When I turned 15, my mom gave me a record player.
To a surprisingly large number of people (parents, grandparents, a Boy Scout leader and my ex-girlfriend’s uncle) this news apparently also implied an automatic invitation to dump on me the equivalent of a musical garage sale.
I ended up with four dusty crates of old, warped vinyl which included: the complete discography of Barbara Streisand, three copies of the soundtrack to “Flashdance,” and a four-disc set of history’s greatest speeches that came highly recommended by my grandmother.
But when I finally dropped the crackling needle on my dad’s worn copy of “Blood on the Tracks” or discovered Fleetwood Mac while reading the back of my mom’s hand-initialed “Rumors” sleeve, all the frustrating hours I spent sifting through stacks of Harry Belafonte Christmas albums disappeared into the forgettable confines of a bad dream.
The best records are the timeless ones—albums that stand on their own merit, alienated from the contexts of place and time in which they were produced.
And with this in mind, I can’t help but listen to M. Ward’s latest album, aptly-titled “Hold Time,” without taking the critical perspective of my own future 15-year-old progeny—a kid that, fingers crossed, doesn’t dig Barbara Streisand.
With five albums enmeshed in America’s most enduring musical traditions—folk, blues and country—already under his belt, Ward understands the importance of aging well, and “Hold Time” is as historically American as Conestoga wagons and manifest destiny. From the train-chugging country stomp of “Fisher of Men” to the crackling sunbursts of AM radio-leaning guitar work on “Epistemology,” Ward’s has two calloused fingers pressed firmly against the pulse of a bygone era.
Yet Ward’s disarming falsetto—a gospel croon glowing with the dusty sunlight that streams through attic windows—lends his often formulaic songs a redeeming idiosyncrasy that distinguishes them from the vast canon of Americana. Lyrically though, Ward never strays too far from the recycled, albeit timeless, themes of religion, death, love, and loneliness.

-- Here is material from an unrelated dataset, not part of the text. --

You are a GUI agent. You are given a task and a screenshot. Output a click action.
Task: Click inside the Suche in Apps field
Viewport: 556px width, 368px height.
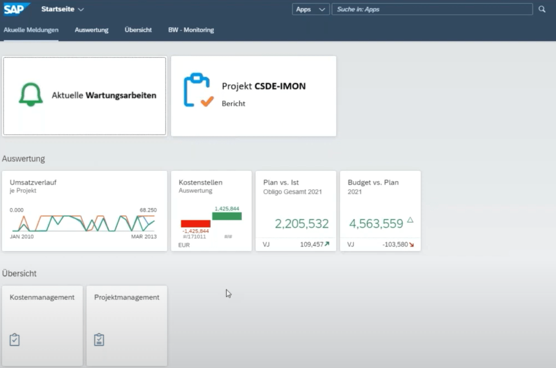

On album highlight “One Hundred Million Years,” Ward addresses eternity over a simple acoustic progression and a finger picked melody that could have been recorded a generation ago:
“This river that we ride will roll on when we die/ Oh, my soul, one hundred million years/ And this love, this lie between you and I/ Is older than that burning ball of fire up in the sky,” Ward sings with a fragile timbre, wavering somewhere between sadness and hope.
The late American writer Thomas Wolfe once penned the maxim, “He who lets himself be whored by fashion will be whored by time.” And if “Hold Time” ever slips into danger of losing favor with my future imaginary children, it will owe its demise to Ward’s occasional lapses into trendy tastefulness.
Don’t get me wrong, I’m just as infatuated with Zooey Deschanel as any other indie-leaning college-age male, but her backing prescence on “Never Had Nobody Like You” and “Rave On” feels more like a cash-in on She & Him’s recent mainstream success than a necessary addition to Ward’s typically modest production.
On the other hand, Lucinda William’s scratchy, world-weary vocals on country classic “Oh Lonesome Me” are the perfect compliment to Ward’s aching slide guitar—at least before he sinks the whole thing in a lush, tasteful string arrangement.
Yet all production hoodwinking aside, “Hold Time” still resonates with the weary joy of a songwriter at the pinnacle of his craft.
No, Ward is not going to win any album of the year awards in 2009. Nor is he going to go down as a contemporary musical pioneer either. But those who dismiss his work on these grounds are missing the point.
In a recent interview with Pitchfork.com, Ward explained his intentional ignorance of contemporary music and his preference for classics which have already survived several generations of critical teeth.
“An understanding of the cycles of history is vital. One of the best ways of coping with anything that comes your way, whether it be artistic or non-artistic, is by having an understanding of history,” Ward said.
It looks like my grandmother was on to something after all.